Лена ещё больше разошлась и болтала без умолку. Она, захлёбываясь, говорила о жизни в Знаменском. Рассказала, что там у них есть сын птичницы мальчик Федька, замечательно способный, который за одно лето выучился читать и писать, и кроме того, он знает наизусть, в какой день празднуется память какого святого, но только до апреля — ‘Впрочем, теперь он, вероятно, знает уже и дальше’…
Затем она рассказала, что в десяти верстах от них живёт помещик Брусенцов, ещё совсем молодой и красивый, и что в прошлом году он подарил Дине такса Томку. Томка иногда душит кур, и тогда мать Федьки плачет.
Дина молчала и машинально заплетала в косички бахрому скатерти. Выражение всего её прекрасного лица было покойно. Константин Иванович думал, что, вероятно, она принадлежит к числу тех натур, о которых говорят: ‘тихие воды глубоки’. Умолкла вдруг и Лена, и полная тишина держалась с минуту, а казалось, что дольше.
Блестящий никелевый самовар весело шумел, и в его круглых боках отражались несоответственно широкие лица. Белый домашний хлеб был нарезан в таком количестве, что его хватило бы человек на десять. Масло, сливки в хрустальном, запотевшем от холода кувшине, огромный кусок швейцарского сыру, две больших вазы варенья, чёрной смородины и крыжовника, всё было вкусно, чисто и аппетитно пахло, как и вчера за завтраком. Чувствовалось, что здесь всё это так бывает каждый день, а не делается для чужого человека.
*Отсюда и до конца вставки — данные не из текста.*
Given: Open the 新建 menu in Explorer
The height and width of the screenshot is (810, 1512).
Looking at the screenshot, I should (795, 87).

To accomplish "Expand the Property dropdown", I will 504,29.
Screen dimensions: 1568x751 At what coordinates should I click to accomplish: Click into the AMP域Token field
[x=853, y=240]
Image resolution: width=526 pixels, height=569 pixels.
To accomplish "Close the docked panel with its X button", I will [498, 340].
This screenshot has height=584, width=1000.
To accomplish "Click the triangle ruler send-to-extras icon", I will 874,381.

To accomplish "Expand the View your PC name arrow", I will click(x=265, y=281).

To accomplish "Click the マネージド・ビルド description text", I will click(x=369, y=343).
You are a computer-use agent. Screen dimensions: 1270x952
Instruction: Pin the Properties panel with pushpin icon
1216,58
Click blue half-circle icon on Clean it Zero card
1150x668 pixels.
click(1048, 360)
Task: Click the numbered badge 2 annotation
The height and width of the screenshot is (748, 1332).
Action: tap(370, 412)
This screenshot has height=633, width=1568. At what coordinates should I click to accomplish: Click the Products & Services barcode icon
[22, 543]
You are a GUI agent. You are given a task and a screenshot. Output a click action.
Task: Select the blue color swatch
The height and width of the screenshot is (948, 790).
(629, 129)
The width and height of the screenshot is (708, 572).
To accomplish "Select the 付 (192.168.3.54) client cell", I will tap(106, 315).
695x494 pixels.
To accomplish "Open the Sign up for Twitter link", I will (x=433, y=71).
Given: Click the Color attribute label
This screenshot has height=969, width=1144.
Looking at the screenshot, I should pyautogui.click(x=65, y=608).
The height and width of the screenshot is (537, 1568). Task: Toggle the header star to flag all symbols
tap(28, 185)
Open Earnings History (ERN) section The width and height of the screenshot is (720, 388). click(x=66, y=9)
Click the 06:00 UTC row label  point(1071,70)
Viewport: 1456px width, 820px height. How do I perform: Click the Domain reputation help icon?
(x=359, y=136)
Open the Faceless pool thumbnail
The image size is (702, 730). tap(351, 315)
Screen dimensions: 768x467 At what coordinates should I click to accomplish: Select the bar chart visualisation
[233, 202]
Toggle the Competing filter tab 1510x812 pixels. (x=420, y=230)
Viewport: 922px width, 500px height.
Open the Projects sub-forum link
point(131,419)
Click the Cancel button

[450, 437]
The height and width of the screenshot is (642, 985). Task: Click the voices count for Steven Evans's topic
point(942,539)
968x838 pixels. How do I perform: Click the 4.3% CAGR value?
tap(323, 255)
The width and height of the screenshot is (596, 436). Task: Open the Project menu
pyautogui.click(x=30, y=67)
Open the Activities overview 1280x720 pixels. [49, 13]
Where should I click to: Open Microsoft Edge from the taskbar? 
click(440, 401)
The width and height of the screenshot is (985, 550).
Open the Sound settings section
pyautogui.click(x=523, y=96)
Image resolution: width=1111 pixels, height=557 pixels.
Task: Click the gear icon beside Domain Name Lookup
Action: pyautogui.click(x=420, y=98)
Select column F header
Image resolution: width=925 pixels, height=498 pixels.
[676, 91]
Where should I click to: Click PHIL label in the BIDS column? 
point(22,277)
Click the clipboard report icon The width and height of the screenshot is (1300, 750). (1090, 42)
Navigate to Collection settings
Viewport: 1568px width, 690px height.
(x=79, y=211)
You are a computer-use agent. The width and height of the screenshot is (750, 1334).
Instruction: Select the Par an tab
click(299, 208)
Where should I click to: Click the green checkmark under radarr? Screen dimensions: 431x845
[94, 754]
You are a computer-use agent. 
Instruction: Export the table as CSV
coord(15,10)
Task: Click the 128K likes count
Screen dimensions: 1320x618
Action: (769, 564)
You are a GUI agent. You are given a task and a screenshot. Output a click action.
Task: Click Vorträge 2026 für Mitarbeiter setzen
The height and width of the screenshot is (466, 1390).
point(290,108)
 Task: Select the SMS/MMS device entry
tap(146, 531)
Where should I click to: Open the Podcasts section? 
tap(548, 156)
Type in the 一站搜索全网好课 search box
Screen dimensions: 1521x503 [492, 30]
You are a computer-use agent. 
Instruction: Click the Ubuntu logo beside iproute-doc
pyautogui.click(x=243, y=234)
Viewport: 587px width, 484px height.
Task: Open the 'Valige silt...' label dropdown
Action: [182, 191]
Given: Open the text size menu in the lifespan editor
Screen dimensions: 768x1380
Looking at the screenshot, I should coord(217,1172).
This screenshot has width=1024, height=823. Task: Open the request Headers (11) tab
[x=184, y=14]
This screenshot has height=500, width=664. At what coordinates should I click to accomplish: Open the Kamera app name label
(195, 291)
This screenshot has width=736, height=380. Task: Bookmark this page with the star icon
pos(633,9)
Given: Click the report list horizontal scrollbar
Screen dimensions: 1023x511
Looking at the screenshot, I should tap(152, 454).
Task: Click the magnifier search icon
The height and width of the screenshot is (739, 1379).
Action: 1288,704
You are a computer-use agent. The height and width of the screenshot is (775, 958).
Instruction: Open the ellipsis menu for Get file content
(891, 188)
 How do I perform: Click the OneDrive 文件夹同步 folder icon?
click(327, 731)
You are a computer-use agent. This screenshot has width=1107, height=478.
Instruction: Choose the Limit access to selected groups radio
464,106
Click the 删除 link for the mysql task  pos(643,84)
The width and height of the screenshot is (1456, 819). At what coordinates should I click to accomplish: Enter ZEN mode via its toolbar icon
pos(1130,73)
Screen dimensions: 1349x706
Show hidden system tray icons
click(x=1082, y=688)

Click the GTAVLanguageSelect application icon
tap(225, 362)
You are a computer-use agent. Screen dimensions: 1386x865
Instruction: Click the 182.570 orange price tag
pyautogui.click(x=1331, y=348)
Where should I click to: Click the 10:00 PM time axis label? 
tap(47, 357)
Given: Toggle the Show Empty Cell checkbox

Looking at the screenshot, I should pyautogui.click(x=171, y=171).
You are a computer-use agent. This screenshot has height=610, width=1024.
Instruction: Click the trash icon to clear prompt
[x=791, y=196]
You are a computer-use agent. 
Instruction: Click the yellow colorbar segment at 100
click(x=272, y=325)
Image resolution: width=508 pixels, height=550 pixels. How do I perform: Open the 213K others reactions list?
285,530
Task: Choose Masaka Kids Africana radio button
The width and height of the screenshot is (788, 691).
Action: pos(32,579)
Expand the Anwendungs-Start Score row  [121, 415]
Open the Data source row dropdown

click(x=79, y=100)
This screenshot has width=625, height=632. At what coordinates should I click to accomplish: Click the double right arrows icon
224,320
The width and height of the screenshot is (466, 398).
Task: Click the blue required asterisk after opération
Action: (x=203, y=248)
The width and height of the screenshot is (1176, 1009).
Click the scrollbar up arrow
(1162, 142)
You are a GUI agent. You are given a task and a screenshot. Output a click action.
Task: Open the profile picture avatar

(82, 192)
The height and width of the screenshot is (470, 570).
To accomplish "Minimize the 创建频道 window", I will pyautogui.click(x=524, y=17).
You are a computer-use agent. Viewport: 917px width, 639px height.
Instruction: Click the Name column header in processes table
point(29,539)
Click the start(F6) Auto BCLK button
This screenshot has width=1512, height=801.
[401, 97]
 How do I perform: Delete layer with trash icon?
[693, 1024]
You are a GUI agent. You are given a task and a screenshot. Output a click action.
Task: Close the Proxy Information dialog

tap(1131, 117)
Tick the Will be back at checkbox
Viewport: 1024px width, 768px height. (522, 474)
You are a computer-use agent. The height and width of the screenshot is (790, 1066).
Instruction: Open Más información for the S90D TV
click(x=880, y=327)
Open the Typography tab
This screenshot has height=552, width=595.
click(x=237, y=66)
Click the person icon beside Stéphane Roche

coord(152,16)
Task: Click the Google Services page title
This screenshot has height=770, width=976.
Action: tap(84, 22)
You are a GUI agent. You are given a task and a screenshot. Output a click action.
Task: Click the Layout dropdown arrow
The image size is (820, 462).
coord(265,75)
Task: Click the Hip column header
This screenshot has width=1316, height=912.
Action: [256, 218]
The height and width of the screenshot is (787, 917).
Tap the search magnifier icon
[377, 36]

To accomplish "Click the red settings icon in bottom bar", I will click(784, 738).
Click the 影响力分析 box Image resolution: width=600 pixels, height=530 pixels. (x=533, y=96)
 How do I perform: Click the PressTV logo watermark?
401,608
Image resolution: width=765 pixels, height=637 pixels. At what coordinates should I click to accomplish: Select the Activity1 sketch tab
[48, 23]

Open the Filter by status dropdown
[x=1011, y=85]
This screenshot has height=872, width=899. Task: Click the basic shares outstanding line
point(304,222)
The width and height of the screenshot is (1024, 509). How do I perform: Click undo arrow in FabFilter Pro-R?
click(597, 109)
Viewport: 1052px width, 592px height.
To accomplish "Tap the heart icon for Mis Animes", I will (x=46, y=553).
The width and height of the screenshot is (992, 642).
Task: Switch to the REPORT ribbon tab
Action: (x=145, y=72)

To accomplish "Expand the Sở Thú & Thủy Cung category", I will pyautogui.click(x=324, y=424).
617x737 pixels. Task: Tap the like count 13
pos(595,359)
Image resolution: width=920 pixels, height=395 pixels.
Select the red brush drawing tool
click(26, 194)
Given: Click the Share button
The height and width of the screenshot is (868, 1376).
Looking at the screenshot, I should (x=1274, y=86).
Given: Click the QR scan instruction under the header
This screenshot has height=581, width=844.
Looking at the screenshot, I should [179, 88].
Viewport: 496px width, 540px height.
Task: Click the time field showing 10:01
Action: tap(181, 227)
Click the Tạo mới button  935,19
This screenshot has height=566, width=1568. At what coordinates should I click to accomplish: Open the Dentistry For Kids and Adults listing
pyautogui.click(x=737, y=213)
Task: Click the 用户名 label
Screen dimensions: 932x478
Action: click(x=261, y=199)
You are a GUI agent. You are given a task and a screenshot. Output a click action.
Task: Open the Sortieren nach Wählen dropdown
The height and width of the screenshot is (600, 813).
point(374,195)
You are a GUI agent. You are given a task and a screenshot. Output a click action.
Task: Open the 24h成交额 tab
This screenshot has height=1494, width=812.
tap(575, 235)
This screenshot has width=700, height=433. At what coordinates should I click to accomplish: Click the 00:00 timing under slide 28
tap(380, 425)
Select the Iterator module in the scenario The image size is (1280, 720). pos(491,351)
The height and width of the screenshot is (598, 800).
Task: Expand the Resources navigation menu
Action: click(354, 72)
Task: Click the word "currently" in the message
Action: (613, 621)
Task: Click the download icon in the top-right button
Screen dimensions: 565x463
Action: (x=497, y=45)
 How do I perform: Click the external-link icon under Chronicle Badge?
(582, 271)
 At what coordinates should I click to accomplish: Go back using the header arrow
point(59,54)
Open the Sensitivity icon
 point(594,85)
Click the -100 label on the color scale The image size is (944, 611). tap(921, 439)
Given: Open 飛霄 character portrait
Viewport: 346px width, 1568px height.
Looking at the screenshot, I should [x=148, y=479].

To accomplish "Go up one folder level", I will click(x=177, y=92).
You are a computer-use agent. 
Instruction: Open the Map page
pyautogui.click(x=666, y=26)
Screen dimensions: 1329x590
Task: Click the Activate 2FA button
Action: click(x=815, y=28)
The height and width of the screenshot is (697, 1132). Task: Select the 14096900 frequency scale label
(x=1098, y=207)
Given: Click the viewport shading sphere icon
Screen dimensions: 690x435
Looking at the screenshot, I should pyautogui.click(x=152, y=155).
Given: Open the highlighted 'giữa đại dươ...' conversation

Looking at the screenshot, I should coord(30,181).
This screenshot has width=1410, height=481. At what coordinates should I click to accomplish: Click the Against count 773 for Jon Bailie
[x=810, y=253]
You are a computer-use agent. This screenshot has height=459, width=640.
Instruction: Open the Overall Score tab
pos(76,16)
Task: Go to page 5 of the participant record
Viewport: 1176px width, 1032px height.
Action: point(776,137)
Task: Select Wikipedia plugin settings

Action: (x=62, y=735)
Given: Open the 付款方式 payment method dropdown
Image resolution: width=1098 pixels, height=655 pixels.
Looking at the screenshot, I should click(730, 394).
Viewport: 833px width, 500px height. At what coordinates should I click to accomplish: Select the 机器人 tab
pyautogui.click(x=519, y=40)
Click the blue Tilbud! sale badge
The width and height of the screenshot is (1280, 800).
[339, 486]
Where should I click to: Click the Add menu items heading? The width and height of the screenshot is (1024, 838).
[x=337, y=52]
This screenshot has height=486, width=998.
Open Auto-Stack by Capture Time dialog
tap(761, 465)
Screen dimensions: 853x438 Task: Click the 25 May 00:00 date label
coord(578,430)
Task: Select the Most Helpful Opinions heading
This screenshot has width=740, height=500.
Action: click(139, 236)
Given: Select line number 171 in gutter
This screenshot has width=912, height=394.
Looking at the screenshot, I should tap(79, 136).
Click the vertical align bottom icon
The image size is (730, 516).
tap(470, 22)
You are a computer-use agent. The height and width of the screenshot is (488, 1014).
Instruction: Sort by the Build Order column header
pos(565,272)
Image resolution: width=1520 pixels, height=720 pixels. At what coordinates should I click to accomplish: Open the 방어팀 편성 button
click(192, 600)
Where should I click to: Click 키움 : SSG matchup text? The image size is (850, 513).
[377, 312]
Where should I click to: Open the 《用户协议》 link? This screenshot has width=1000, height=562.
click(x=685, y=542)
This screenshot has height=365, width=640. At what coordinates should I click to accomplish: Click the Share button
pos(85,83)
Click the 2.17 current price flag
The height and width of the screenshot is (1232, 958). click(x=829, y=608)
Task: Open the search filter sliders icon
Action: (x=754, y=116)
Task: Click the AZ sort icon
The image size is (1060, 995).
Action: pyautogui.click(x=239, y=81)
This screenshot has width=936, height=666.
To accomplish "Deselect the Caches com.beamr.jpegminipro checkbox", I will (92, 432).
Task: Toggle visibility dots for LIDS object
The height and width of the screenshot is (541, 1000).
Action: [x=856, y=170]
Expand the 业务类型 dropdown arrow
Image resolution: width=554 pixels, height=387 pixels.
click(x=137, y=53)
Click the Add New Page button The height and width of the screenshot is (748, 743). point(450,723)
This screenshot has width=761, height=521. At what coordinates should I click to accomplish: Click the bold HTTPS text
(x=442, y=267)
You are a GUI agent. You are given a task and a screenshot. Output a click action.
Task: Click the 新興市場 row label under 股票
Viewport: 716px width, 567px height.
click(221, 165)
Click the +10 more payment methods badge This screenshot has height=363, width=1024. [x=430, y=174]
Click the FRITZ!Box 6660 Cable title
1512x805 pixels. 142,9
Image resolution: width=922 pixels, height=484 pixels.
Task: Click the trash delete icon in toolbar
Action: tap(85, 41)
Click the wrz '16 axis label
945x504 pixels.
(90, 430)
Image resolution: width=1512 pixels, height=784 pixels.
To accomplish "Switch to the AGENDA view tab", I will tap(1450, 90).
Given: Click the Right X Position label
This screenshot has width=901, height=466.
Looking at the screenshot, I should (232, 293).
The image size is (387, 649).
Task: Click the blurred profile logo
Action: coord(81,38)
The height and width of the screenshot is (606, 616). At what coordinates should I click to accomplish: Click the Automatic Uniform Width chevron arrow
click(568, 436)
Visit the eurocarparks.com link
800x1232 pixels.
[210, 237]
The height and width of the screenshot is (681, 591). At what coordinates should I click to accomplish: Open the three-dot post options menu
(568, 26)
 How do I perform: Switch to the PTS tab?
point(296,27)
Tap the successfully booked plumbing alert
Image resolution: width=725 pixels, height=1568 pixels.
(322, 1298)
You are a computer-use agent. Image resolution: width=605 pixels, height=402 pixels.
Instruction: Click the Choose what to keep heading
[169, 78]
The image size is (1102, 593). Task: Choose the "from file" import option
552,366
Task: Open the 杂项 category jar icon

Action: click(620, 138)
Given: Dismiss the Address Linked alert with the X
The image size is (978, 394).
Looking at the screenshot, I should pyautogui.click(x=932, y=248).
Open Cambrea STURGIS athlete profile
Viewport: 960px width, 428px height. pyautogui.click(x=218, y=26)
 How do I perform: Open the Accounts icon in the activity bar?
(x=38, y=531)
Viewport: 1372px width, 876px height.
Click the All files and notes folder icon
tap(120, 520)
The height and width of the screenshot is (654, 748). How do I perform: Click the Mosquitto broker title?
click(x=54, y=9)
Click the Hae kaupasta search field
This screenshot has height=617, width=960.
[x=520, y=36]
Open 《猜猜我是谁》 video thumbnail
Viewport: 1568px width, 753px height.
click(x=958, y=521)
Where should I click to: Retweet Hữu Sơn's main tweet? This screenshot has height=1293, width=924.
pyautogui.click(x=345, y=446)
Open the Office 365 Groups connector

Тишину нарушила Любовь Петровна. Она вдруг загремела стулом и сказала:
— Простите, мне пора на урок к Синюшиным, — и сейчас же засмеялась, — ках… ках… ках… Я пойду.
Она попрощалась только с одним Константином Ивановичем и вышла. Ольга Павловна нажала звонок возле лампы. Горничная Анюта торопливо прошла через столовую, и потом в передней загремела цепочка.
— Эта Любовь Петровна — глуповата, и преподавание у неё идёт Бог знает как, но у нас она уже двенадцатый год и так любит детей, что совестно ей отказывать, — сказала Ольга Павловна.
И хотя она об этом уже рассказывала раньше, но ей казалось, будто о преподавании Любови Петровны она вспомнила только теперь.
‘Напрасно она так говорит в присутствии детей, — подумал Константин Иванович, но сейчас же мысленно себя поправил, — хотя, пожалуй, не сложившимся людям полезнее говорить настоящую правду, чем маскировать старших во что-то высшее, когда этого на самом деле нет’.